Fouten maken mag

01-08-2015

"Fouten maken mag, want van je fouten leer je." "Probeer je open te stellen voor andere meningen." We proberen het onze kinderen met de paplepel in te gieten, maar zelf kunnen we ook nog wat leren.

Voor de zomervakantie vangen we een jongen van 10 op. We krijgen een nieuwe cultuur en een nieuw geloof in huis. Een geloof waar we nog weinig van weten.

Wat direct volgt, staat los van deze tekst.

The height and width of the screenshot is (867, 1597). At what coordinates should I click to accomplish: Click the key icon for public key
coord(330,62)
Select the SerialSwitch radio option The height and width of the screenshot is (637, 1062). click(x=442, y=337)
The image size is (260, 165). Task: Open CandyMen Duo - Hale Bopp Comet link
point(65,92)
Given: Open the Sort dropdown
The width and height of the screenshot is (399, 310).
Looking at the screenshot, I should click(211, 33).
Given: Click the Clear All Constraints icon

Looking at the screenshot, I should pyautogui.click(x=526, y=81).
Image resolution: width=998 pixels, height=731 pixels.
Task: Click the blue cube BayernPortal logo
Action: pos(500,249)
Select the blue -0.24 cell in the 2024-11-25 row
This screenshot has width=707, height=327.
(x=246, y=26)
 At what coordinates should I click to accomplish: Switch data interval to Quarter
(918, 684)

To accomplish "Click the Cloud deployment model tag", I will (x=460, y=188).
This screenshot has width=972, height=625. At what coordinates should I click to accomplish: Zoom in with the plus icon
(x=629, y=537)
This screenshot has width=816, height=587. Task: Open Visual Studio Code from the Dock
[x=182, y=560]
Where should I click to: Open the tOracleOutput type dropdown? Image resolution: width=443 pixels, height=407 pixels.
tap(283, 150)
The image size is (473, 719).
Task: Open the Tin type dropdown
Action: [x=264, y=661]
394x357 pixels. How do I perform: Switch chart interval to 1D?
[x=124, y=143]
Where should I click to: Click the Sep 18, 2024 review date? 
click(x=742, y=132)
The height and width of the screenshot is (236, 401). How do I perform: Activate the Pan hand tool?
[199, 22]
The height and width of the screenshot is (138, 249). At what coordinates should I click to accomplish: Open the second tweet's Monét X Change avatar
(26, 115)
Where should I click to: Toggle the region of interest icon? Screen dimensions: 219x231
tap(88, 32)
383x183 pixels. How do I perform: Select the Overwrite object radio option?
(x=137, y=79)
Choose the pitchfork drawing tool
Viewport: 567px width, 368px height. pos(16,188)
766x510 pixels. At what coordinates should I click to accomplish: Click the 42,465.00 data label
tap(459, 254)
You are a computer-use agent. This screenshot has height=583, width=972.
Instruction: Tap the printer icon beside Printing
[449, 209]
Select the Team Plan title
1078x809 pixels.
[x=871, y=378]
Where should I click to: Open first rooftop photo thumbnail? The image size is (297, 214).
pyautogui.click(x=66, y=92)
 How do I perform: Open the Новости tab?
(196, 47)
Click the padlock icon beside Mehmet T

Enkele uren na onze toezegging staat er een slungelige jongen voor de deur. Verlegen mompelt hij zijn naam. Zijn ogen strak naar de grond gericht, bekijkt hij ons huis. Zachtjes vraagt hij aan de kinderen: "Waar liggen eigenlijk de bidkleden?" En aan ons: "Hoe laat begint het volgende gebed?"

Het zijn basisvragen, en toch hebben we geen antwoord. Verbaasd kijkt hij ons aan. "Jullie zijn toch de volwassenen?" Al op de eerste dag wordt ons gebrek aan kennis zichtbaar. Zijn respect voor ons is tot diep onder het nulpunt gedaald.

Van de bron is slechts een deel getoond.